Sat, Mar 14, 2009 - Page 4 News List

Airport food quality, prices criticized

FOOD FURORThe price and quality of food available at Taiwan Taoyuan International Airport came under scrutiny after Lucille Han wrote about it in her newspaper column

By Shelley Shan  /  STAFF REPORTER

Food sold at Taiwan Taoyuan International Airport has recently come under criticism for being unreasonably priced.

The issue came under public scrutiny when gourmet Lucille Han (韓良露) wrote about it in her column in the Chinese-language United Daily News last month. Han said she felt ashamed of the terrible, yet expensive food sold at the nation’s main international airport.

“Let’s look at what we sell at our airport … Does it match the quality of food in Taipei or anywhere in Taiwan?” she wrote. “The beef noodle soup looks like it was taken from a packet. The buffet on offer looked rough too and so were the sandwiches, the croissants and even the Japanese Ramen. What’s more, it tasted awful. How can we talk about a food culture in Taiwan if this is what we actually bring to the table?”

Han said the beef noodle soup cost NT$250 per bowl, “which is outrageous.”

“Even though Beijing Airport has newer and better facilities, the food prices were higher than those in Taipei and the service was worse as well. That’s probably the only consolation we have,” Han said in conclusion. “But there is a bureaucratic culture in China. Can’t we look to a better role model, such as the airport in Tokyo?”

Beef noodle soup was just one of the items singled out.

Democratic Progressive Party (DPP) Legislator Yeh Yi-ching (葉宜津) compared the food prices at Taipei 101 and Taiwan Taoyuan International Airport and said the latter was charging exorbitant prices for traditional Taiwanese snacks, such as pork ball soup, chicken rolls and rice with braised pork. A bowl of soup with two pork balls costs about NT$40 at Taipei 101, but the price is NT$100 at the airport.

Following the criticism, the Civil Aeronautics Administration (CAA) requested that food vendors at the airport drop their prices immediately.

To show its determination to improve catering, the CAA decided to replace the director of the airport. It also invited an award-winning store in Taipei to provide 40 bowls of beef noodle soup daily, each costing NT$150. It further vowed to protect consumers’ interests by monitoring the food prices at the airport’s terminals.

Chou Ming-feng (周明芬), a store owner at the airport’s Terminal 2, said the government should ask vendors at the airport to pay royalties annually or a percentage of revenue as commission, not both, as is currently the case. This would allow vendors to lower their prices, she said.

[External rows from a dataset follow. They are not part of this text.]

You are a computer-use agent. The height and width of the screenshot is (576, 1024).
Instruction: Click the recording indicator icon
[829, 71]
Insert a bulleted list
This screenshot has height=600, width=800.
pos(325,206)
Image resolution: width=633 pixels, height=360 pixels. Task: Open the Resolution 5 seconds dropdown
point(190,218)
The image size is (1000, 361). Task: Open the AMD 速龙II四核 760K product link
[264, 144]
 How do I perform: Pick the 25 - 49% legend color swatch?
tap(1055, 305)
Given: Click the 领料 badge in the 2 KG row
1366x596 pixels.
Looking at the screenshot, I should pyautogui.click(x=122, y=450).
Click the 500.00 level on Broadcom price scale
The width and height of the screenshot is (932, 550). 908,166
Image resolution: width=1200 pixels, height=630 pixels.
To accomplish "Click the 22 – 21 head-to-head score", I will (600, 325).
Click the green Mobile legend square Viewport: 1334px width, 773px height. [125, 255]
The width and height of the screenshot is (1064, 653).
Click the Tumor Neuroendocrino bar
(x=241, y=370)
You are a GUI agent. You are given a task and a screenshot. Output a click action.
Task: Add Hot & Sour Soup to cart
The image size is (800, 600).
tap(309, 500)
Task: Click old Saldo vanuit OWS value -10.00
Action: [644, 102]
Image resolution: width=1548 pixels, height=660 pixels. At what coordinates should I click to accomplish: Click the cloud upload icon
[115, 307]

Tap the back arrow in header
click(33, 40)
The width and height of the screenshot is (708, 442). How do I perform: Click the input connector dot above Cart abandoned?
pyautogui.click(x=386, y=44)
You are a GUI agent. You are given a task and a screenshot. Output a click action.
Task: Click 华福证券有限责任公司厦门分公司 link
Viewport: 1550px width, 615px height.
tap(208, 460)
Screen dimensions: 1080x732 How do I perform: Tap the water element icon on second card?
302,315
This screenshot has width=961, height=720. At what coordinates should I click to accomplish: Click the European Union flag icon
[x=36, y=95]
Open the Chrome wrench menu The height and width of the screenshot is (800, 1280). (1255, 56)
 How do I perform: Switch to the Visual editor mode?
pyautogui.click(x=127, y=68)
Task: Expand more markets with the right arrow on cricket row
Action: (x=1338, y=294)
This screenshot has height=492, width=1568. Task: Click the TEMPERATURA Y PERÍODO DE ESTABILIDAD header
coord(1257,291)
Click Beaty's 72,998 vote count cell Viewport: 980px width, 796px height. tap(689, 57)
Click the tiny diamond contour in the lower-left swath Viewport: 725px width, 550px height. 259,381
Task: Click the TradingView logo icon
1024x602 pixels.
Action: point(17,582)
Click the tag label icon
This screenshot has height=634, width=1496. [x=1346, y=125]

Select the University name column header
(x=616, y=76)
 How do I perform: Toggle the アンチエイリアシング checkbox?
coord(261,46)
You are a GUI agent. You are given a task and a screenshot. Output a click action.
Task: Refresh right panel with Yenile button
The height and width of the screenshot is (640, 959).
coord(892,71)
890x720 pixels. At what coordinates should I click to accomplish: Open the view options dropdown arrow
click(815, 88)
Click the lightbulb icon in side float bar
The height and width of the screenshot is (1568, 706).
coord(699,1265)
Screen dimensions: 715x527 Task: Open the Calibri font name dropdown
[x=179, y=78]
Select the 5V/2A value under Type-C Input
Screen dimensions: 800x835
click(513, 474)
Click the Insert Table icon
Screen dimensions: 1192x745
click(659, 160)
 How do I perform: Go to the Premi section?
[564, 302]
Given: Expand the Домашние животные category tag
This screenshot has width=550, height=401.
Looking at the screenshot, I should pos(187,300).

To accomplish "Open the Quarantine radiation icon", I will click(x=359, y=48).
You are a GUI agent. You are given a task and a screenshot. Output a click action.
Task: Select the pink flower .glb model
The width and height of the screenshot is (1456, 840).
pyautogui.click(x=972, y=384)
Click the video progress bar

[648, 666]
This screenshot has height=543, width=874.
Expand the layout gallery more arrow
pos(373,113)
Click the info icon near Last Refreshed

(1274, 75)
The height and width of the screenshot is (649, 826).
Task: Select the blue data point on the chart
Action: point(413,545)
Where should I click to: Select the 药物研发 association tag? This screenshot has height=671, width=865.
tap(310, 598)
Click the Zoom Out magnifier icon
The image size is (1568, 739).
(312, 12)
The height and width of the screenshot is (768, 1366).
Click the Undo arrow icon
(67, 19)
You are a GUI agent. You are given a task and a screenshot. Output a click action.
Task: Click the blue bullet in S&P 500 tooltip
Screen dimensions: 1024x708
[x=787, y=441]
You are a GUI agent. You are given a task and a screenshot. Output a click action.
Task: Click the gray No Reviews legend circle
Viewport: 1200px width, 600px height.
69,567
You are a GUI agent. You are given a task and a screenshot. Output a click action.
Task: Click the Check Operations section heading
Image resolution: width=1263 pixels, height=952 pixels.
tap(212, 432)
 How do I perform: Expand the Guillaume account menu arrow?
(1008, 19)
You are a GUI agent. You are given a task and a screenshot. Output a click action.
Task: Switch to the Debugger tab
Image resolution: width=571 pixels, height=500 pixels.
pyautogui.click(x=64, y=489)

Cherie Lu (盧曉櫻), an assistant professor of aviation and maritime transportation management at Chang Jung Christian University, said the government needs to actively monitor the quality of service at the airport.

“Consumers feel they are being overcharged because the money they pay does not correspond to the quality of service they receive,” Lu said. “Airport officials should look at food prices at regular stores and set prices that are acceptable not only to the general public, but also to passengers from overseas.”

She cited Amsterdam’s airport as an example, where airport officials hold regular surveys to gauge the level of satisfaction of passengers.

However, not everybody agreed with Han’s observations.

“Ms Han probably has never visited Dulles Airport in Washington,” said a person named Texasgal in an online forum. “There, [she] wouldn’t be able to find food to eat.”

“NT$250 may sound like a lot of money for a bowl of beef noodle soup,” another person named Mr Fu said on the forum. “But for passengers from Japan, who have to pay more than ¥1,000, or approximately NT$300, for a bowl of Sapporo Ramen, it may seem rather a good deal.”